Fertility assessments further highlighted the impact of accumulated mutations. Cloned females mated with normal male mice produced healthy litters of about 10 pups up to the 20th generation. Beyond this point, litter sizes began to decline, reflecting the growing genetic burden. Wakayama pointed out that because cloning passes on all genetic material unchanged, any defective genes are also transmitted, compounding the problem with each generation.

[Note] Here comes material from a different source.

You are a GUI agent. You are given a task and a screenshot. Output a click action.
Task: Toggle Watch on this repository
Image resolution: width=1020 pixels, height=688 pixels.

Despite the disappointing results, the study underscores the vital role of sexual reproduction in mammals as a natural mechanism to reduce harmful mutations and maintain genetic health. The researchers acknowledge that current nuclear transfer technology has inherent limitations and that overcoming these challenges will require innovative approaches. Wakayama expressed the need for fundamentally new methods to improve cloning techniques if indefinite re-cloning is ever to become feasible.
In summary, this extensive research provides critical insights into the genetic risks of long-term cloning in mammals. It highlights the biological constraints that prevent infinite replication through cloning and emphasizes the importance of genetic diversity maintained through sexual reproduction. These findings have profound implications for the future of cloning technology and its potential applications in medicine, agriculture, and conservation.